À la troisième heure, le contact fut rompu, après le sixième compte-rendu du médecin. Quelque chose avait dû se produire dans la demi-heure suivante, avant le septième contact, et le médecin n’avait pas eu l’occasion de donner l’alerte. Les dirigeants de la société durent se réunir en urgence pour se concerter. Il fut alors décidé de mettre sur pied un corps expéditionnaire composé de cinq des meilleurs membres de la milice privée de la société. Le gouvernement, tout de même préoccupé, détacha deux commandos d’une brigade spéciale, les sergents Luis et Mariano.

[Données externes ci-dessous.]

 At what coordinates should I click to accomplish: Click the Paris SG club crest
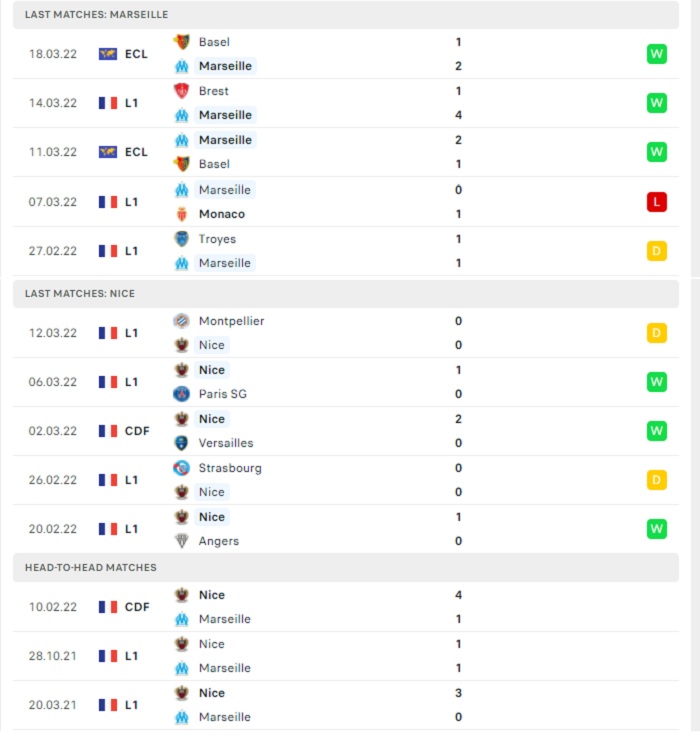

Les membres de cette milice privée (on se demandait bien pourquoi la société avait besoin de celle-ci) avaient été recrutés parmi d’anciens marines, d’ex légionnaires et autres corps spéciaux ; ils étaient des durs à cuire, des têtes brûlées, à la limite de la psychopathie. Les commandos du gouvernement, bien que pouvant leur rendre des points, étaient tout de même bridés par une certaine éthique. Ce furent donc sept hommes déterminés et bien armés qui débarquèrent de l’hélicoptère à l’orée de la forêt amazonienne. Le capitaine Padek Artier menait la petite troupe. Quoique les grades dans une milice n’eussent rien d’officiel, les deux agents du gouvernement se plièrent sans rechigner à ses ordres, dame, la société était une puissance que le gouvernement ne pouvait traiter par-dessus la jambe. Le sergent Télesphore Sanphil, appelé familièrement Télé (c’était plus court), était chargé de maintenir constante la communication avec la base installée pour l’occasion en plein milieu de l’immense exploitation de soja.
Après une vingtaine de minutes de marche, le groupe rencontra les Jabirus, une tribu pacifique qui vivait de la chasse et de la cueillette. Quelques outils de métal, quelques shorts et du tissu provenaient de leur rencontres sporadiques avec des orpailleurs clandestins. Quelques individus baragouinaient le portugais et racontèrent que les précédentes missions les avaient rencontrés. Mais apparemment, celles-ci n’avaient pas jugé nécessaire de rapporter cette rencontre. Le groupe profita de la pause pour casser une petite croûte, et l’agent du gouvernement Luis discuta avec le chef de la tribu et son chaman.
« Capitaine, je viens de parler avec le chef.
— Accepte-t-il de quitter la zone ?
— Ce n’est pas un problème, la tribu va se déplacer vers le territoire des Chacaris, au Nord-Ouest, ce sont leurs cousins lointains. Mais ce qui me préoccupe, c’est ce que m’a dit le chaman.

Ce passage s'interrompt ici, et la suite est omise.